**** Supplied entries ****

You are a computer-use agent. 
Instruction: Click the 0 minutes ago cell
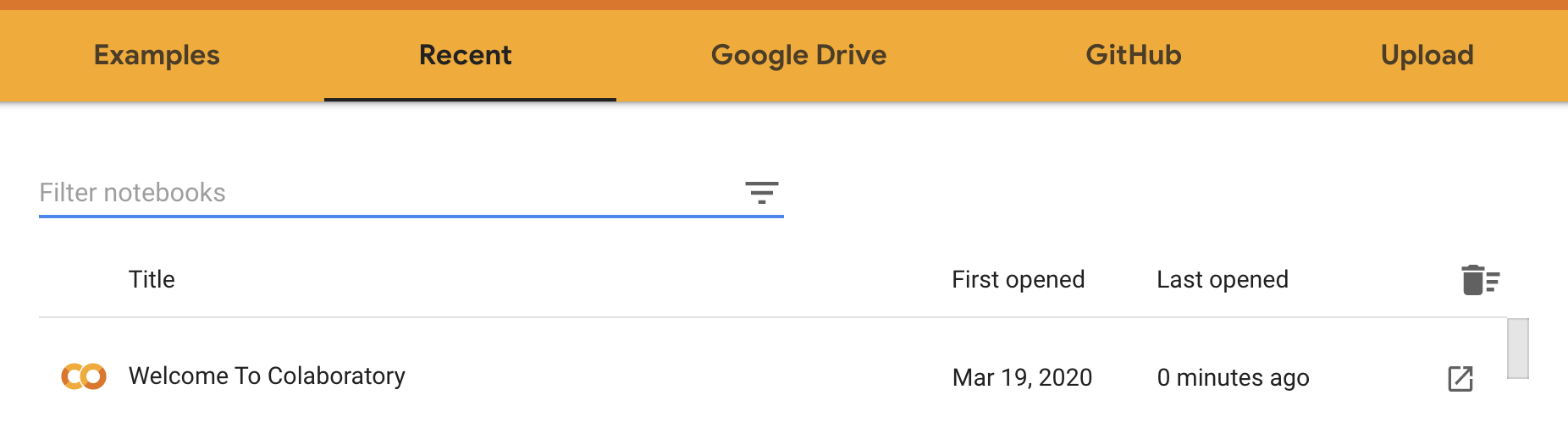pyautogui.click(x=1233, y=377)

****
**** Supplied entries ****

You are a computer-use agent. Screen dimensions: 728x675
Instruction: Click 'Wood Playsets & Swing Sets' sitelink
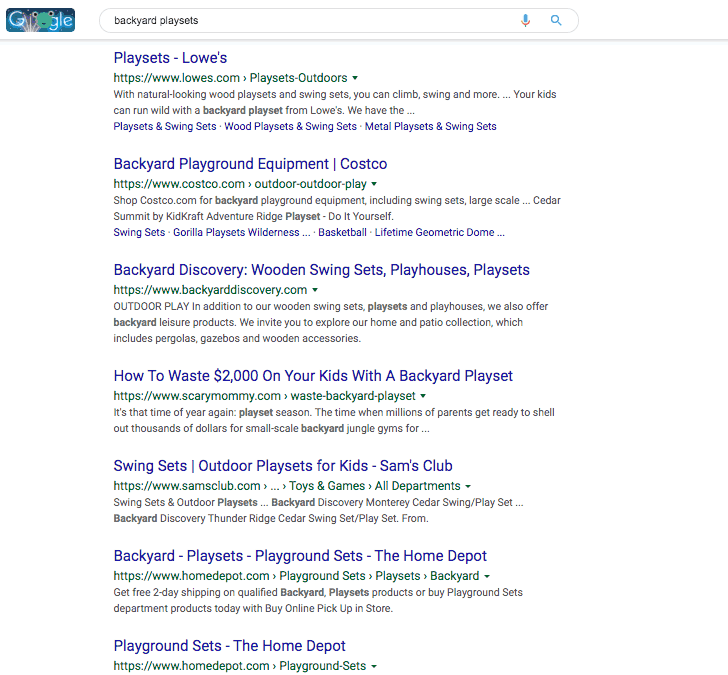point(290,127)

****

## Directions
Pull out every line above that contains the word "agent", copying each one in full. Case matters, so match only that exact form.

## Answer to this exercise
You are a computer-use agent. 
You are a computer-use agent. Screen dimensions: 728x675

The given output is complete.